Zoas are though!

reev

New member
Just thought to share my recent experience.

On Monday evening I started a major reascaping in my tank. I have a tank with LPS, SPS, a few Zoas & mushrooms. My goal was to better arrange the rocks in 2 sides, to separate the SPS from LPS and to get rid of some non-interesting Zoas (grayish,pale color) that took over most of the low rocks in one side.

Monday evening I took out those Zoa rocks and I placed them on a cardboard in the garage. Then I continued with my reascaping, made a huge sand cloud in the tank and I had to stop half way through.

Tuesday evening when I got back from work the water was cleared and I noticed that I don't find a small candy apple Zoas colony that I used to have. I starred around at the rocks that I moved & couldn't find the Zoas anywhere. Then, later on, at dinner time, I realized that they could be on one of the rocks I took out the night before. And for sure it was - right there in the garage, out in the cold, on the cardboard with the other rocks.

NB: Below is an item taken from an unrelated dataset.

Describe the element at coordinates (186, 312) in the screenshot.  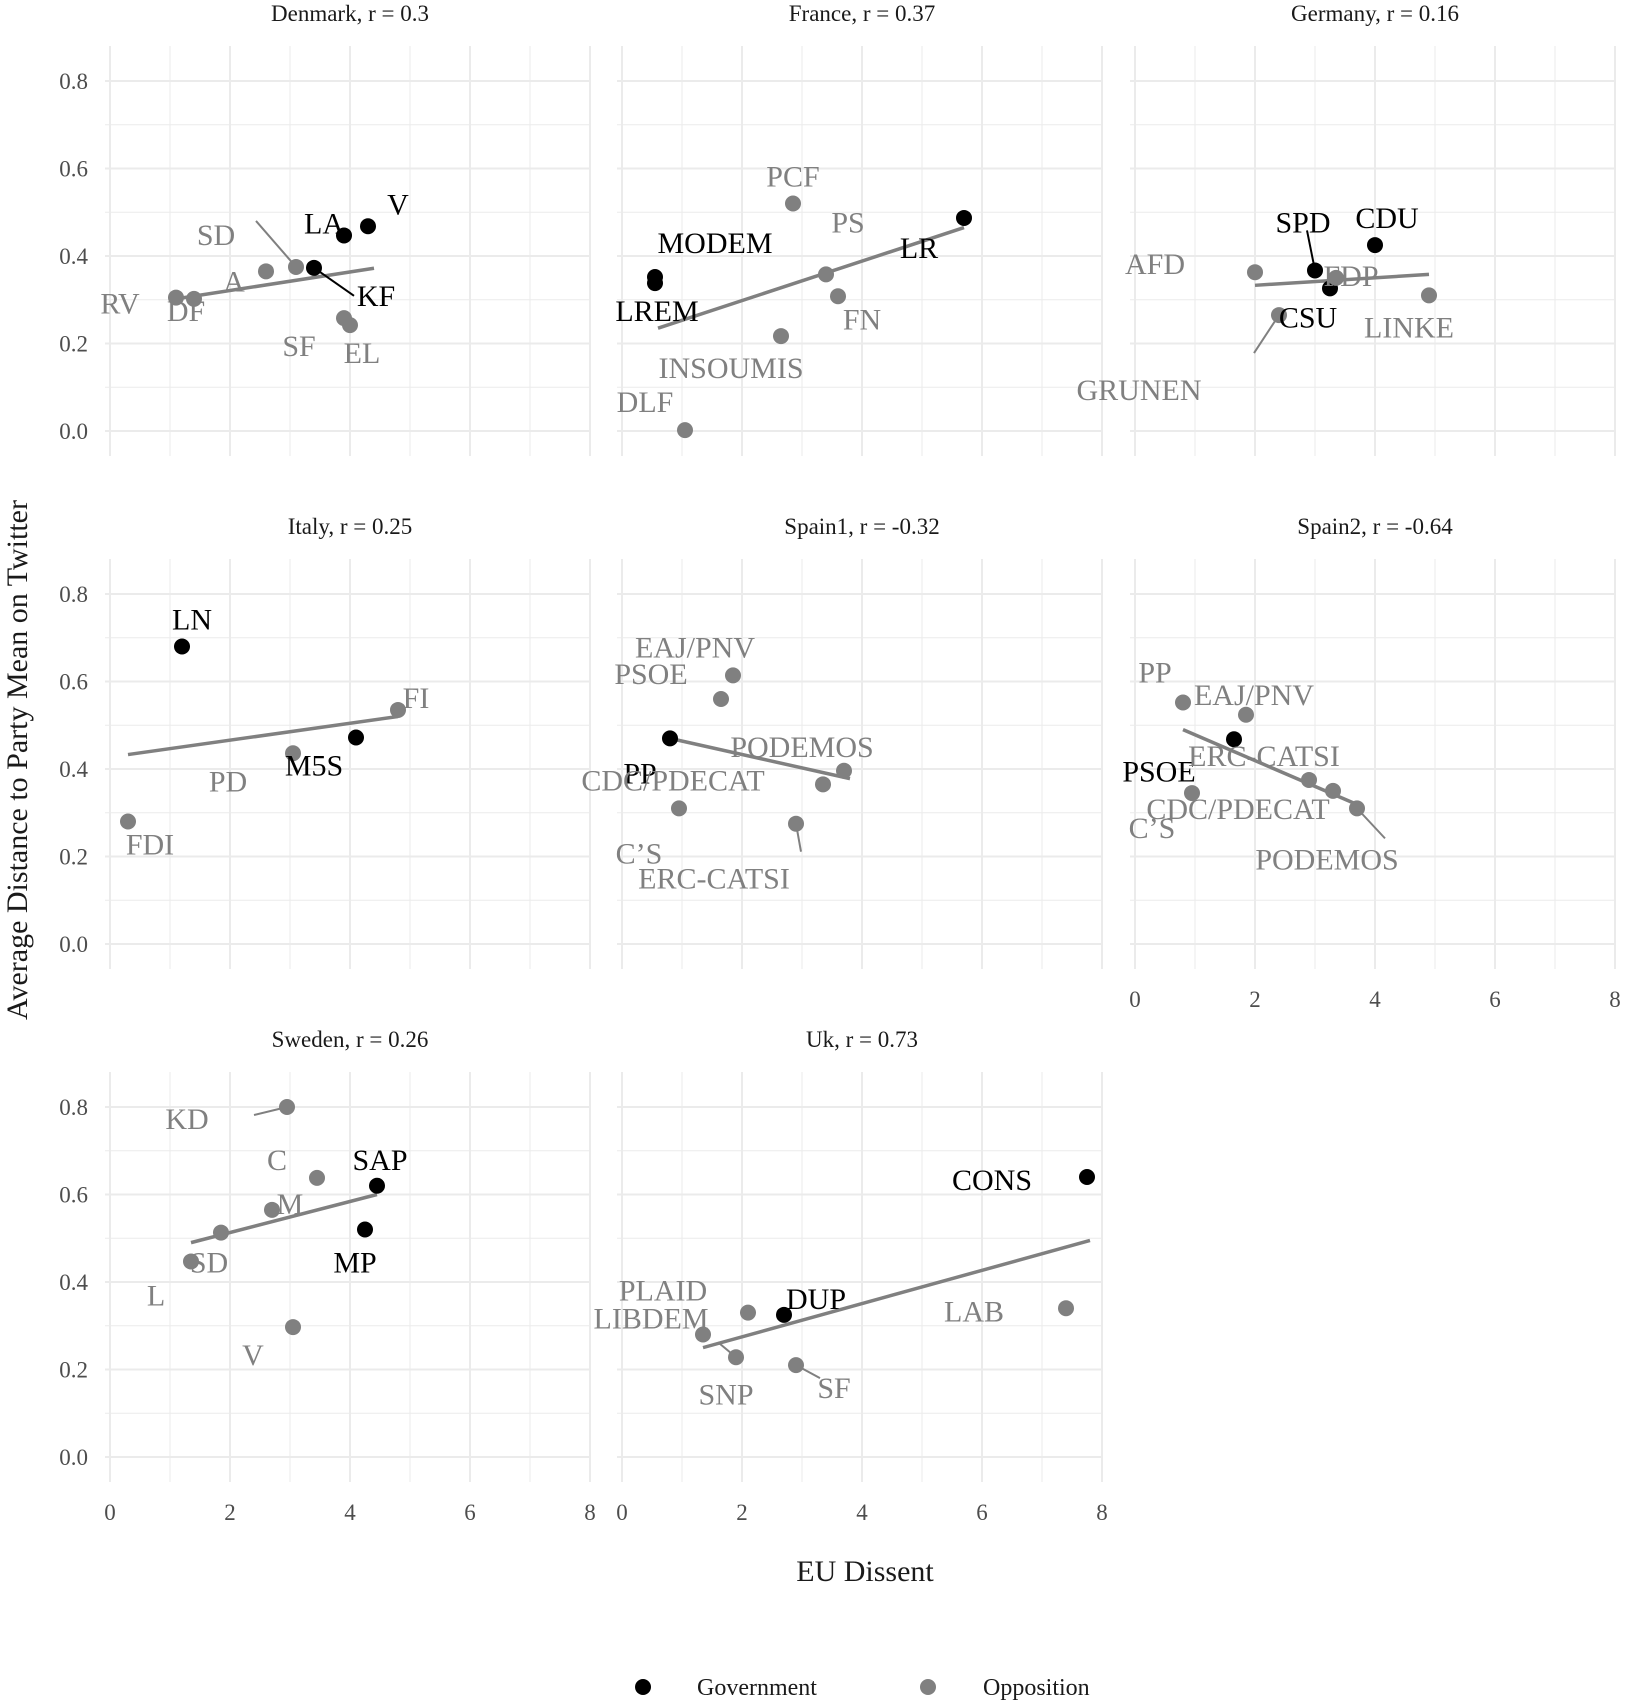
I see `point-label-df: DF` at that location.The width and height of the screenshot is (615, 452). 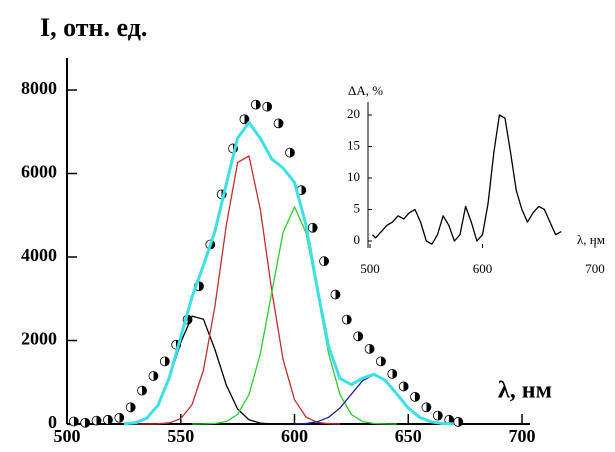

The rock was barely moist, but the Zoa polyps were still visible. I said to give it a try: I dumped the rock back into the tank. Pretty stupid :(((, no acclimation, nothing. I just put the rock back in the water.

Wednesday eve when I got back from work again, Surprise! The candy apple zoas from that rock were alive & open! Today they're still doing fine!

So they survived out of the water, in the cold temperature of the garage for almost 24h. And they survived the temp shock from ~50F in the garage to 76F in my tank.

I'm curious how much they got affected, I guess it would take some time to tell if they slowly melt or recover & produce some offspring.
 
They'll be fine if they look open and happy now. I did this once before with zoas, close to same temps and duration. No ill effects.
 
In the wild some zoa's are out of the water for hours at a time being blasted by intense heat and rays of the sun. They can take heat a LOT more than long term durations in cold.